Due to an influx of low-mileage pre-owned vehicles, captive finance companies and others have started to embrace certified pre-owned leasing programs. Lease customers haven’t always been the best candidates for service contracts – especially high line leases, as many of these vehicles come with free maintenance. However, the length of many leases and, more importantly, the length of loan terms have increased.
This is an indicator that many consumers who opt for extended term loans, or leases, would certainly benefit from service contracts as they will either 1) still be in their lease when the free maintenance expires; or 2) hold onto their vehicle for an extended period of time, far longer than in the past.
According to the article, while new vehicles will still outpace used vehicles in service contract penetration, there’s no need to worry about a decline in service contract sales. In fact, both new and used vehicle service contract penetration has increased among prime borrowers, with the gap between new and used vehicle service contract penetration decreasing from seven percent in 2007, to just 0.5 percent in the second half of 2016.
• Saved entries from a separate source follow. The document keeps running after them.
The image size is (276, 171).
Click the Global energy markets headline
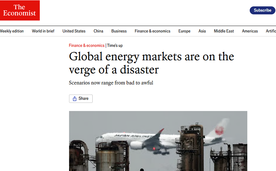(151, 63)
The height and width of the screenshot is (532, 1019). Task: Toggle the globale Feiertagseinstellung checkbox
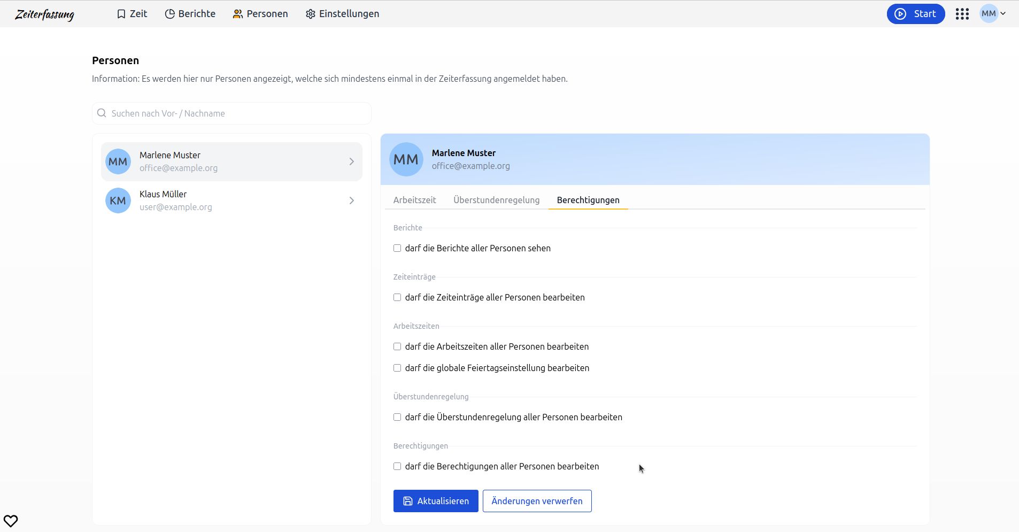point(397,368)
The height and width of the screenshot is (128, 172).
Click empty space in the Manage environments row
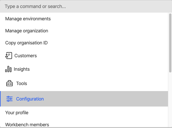(109, 19)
Many buyers – prime and sub-prime alike – increasingly see the value of a steady monthly vehicle expense without the worry of a hefty service bill. Yet there are many finance managers that don’t present service contracts as aggressively to prime borrowers for used vehicles as they do to sub-prime -- they assume the customer won’t be interested. While this may historically be accurate, the CPO leasing movement, along with extended loan terms, have substantially altered the rules of the game.
Consumers have warmed up to service contracts and have come to understand the benefits for convenience and financial stability. And, as new car margins continuously decrease due to manufacturer incentives, competition and increasing pricing transparency via third party sites, dealers increasingly rely on their F&I departments to increase profits through back-end product sales. Yet many F&I managers have been trained – via customer interactions and their common sense – that certain customers don’t need or want a service contract, but that is where the shift has occurred and there is opportunity aplenty!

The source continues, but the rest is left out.